OCD collapsed my sense of identity
Shaun blogs about tackling his obsessive compulsive disorder through therapy.
I still remember the day when my obsessive compulsive disorder (OCD) presented itself in its full form, unadulterated and unapologetic. Although I had been having intrusive thoughts about my sexuality and sexual assault until then, I had managed them on my own. But now they were overwhelming. I couldn't take it anymore. I ran home calling my friends, telling them I was suicidal. But ultimately I wanted to live.
For the next couple of days I searched the internet for something or somebody that could help me. My last ditch attempt was on Instagram where I found a wonderful therapist who specialised in anxiety. I begged her for help. She immediately called me, and we spoke.
"The mind is a powerful weapon that can liberate us or oppress us."
Therapy began the proceeding Monday. It took months to get to where I am. The therapist saved me, and I am here now telling my story in the hope that helps you.
The mind is a powerful weapon that can liberate us or oppress us. OCD is an anxiety-based disorder where the individual has obsessive, repetitive and unwanted intrusive thoughts. To prevent anxiety, the individual will perform compulsions (behaviours) to try to alleviate the anxiety.
Everyone has intrusive thoughts – they often pop into your mind and then disappear. But in the minds of those of us with OCD, they ruminate endlessly and, as a result, we believe it says something about who we are.
I live with Sexual Orientation OCD and Harm OCD. Sexual orientation OCD refers to questions surrounding your sexuality. Harm OCD is the fear of hurting yourself and others. Both forms of OCD caused me distress because they collapsed my sense of identity. I felt like I did not know who I was anymore.
"Gratitude journaling allows me to recognise the beautiful things in my life, ensuring I see an abundance rather than a scarcity”
At times my mind still tries to oppress me, but I work hard to liberate it through daily maintenance. I do this via gratitude journaling, which allows me to recognise the beautiful things in my life, ensuring I see an abundance rather than a scarcity. Alongside this, I journal to allow myself to see myself for what I am and not as a product of my thoughts.
Countless people with OCD hide their symptoms because of the nature of their thoughts. On average, it takes an individual up to an agonising 12 years to get treatment for their OCD. You do not need to suffer in silence.
An underfunded mental illness
Through modelling, influencing and public speaking, I am trying to inform people what OCD is and how we can change the stigma surrounding it. I am aiming to deliver my third TEDx talk on OCD, as it remains an extremely underfunded and under-researched mental illness.
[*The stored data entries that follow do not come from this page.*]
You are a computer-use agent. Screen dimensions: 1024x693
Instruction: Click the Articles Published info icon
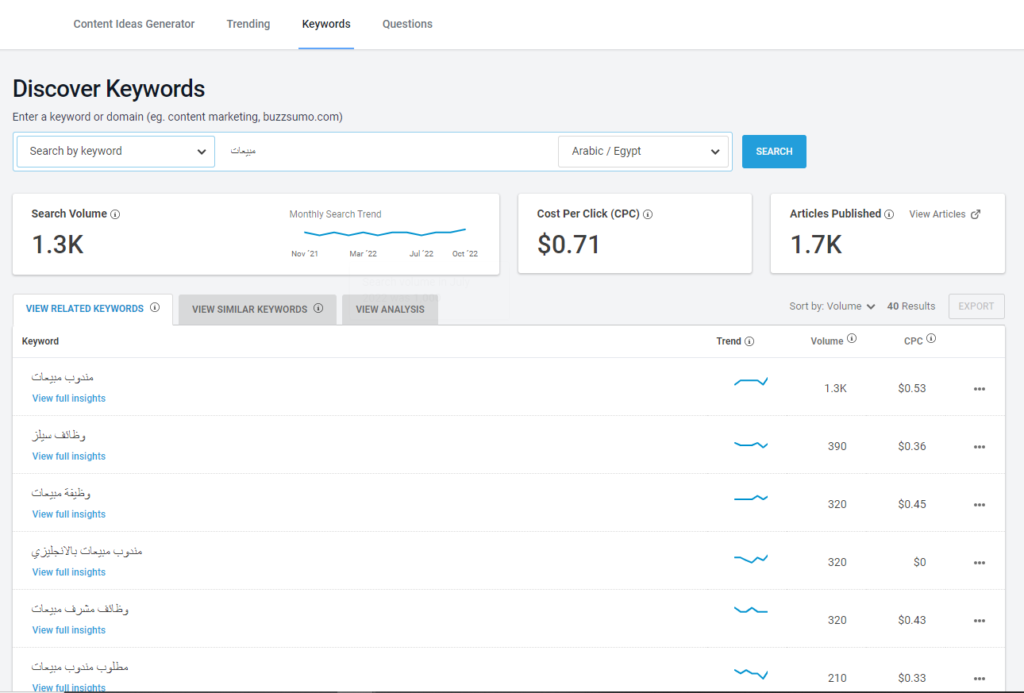click(x=889, y=214)
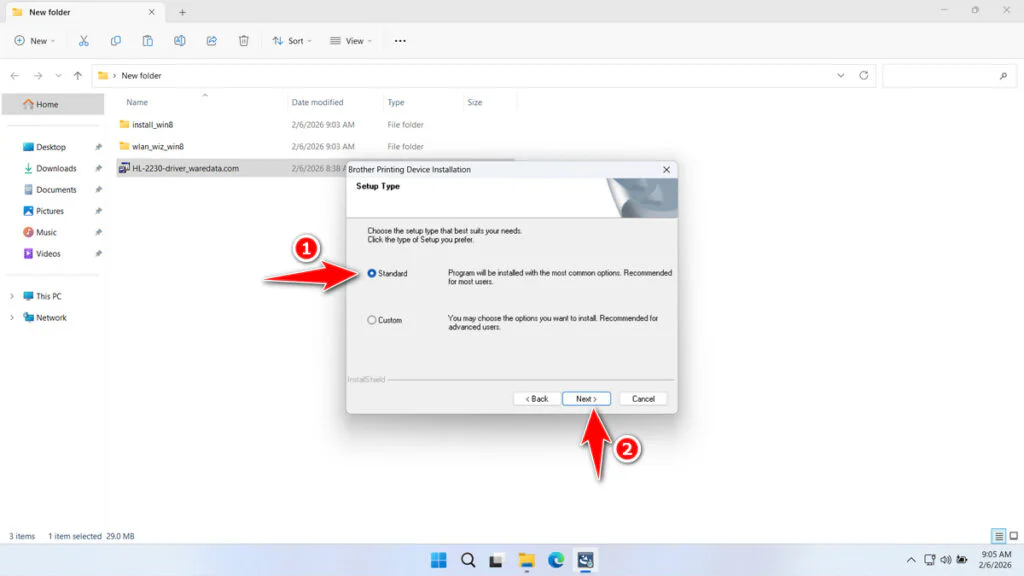Cancel the Brother printer installation
1024x576 pixels.
(x=642, y=398)
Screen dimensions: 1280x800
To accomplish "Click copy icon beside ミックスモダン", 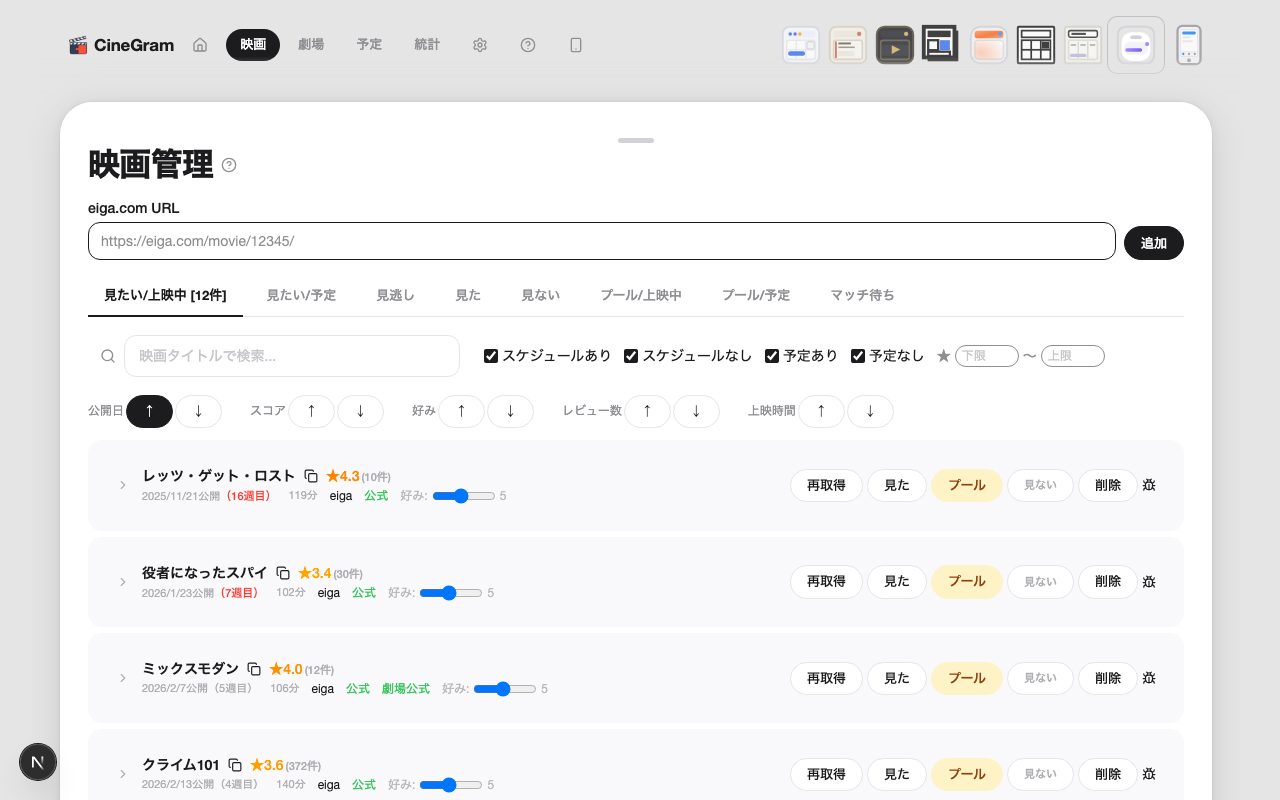I will 254,669.
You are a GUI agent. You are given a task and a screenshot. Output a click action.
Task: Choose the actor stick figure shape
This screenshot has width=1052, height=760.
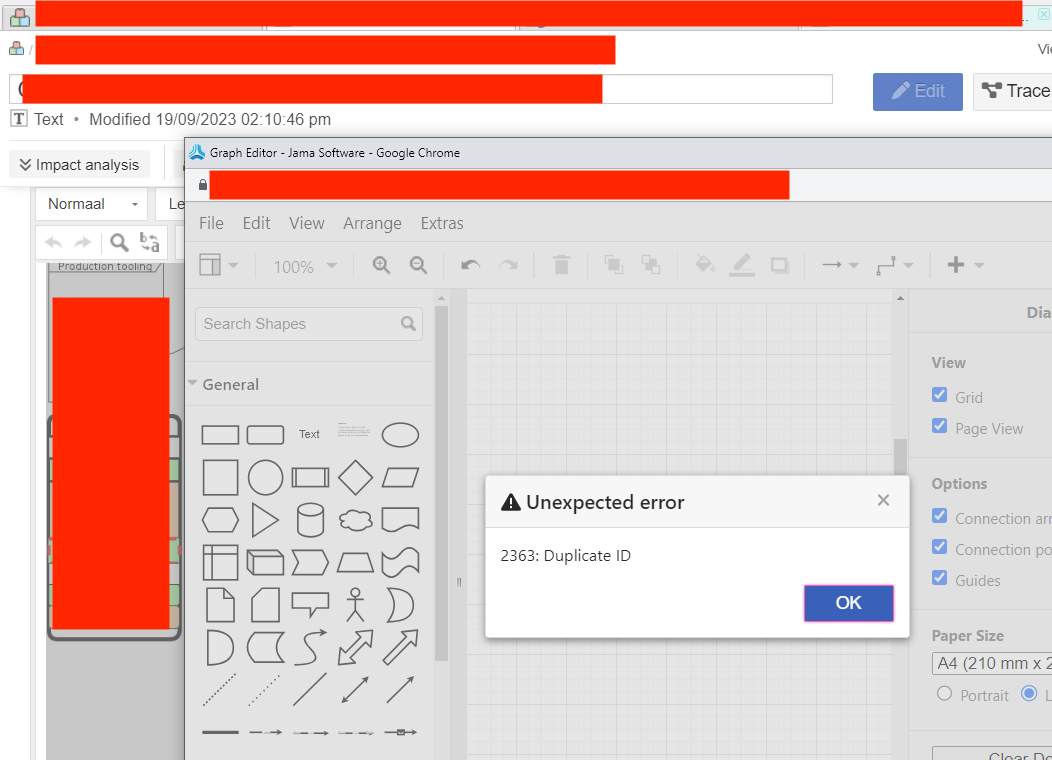point(355,604)
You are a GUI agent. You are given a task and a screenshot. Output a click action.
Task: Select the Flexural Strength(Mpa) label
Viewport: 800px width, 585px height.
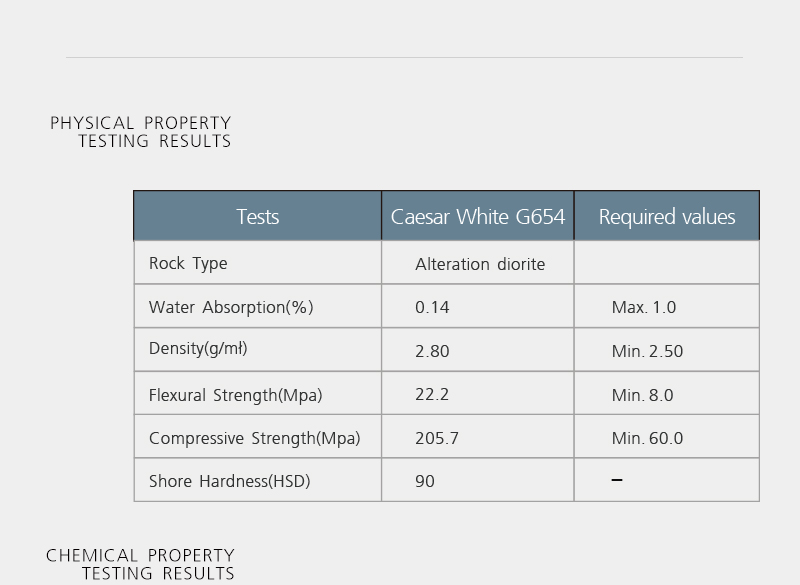tap(236, 395)
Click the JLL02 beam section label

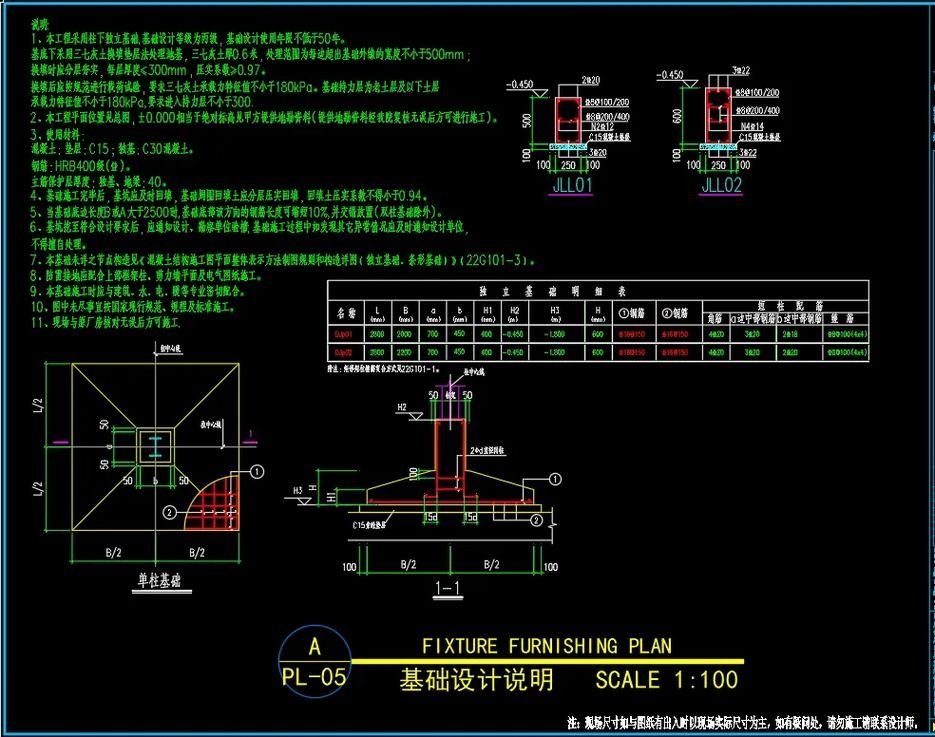[723, 184]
With the right therapy for OCD, you can get better. I had something called CBT ERP (Cognitive Behavioural Therapy and Exposure & Response Prevention Therapy). ERP exposes you to your very worst fears and learn to not perform the compulsions. By doing this, you sit with the intense and, at times, crippling anxiety until it reduces.
I now work as a volunteer advocate with Orchard OCD. A UK-based charity funding faster and better treatment for those with OCD.
Through the brain's ability to learn new habits we can liberate the brain. And this has aided me on my road to recovery.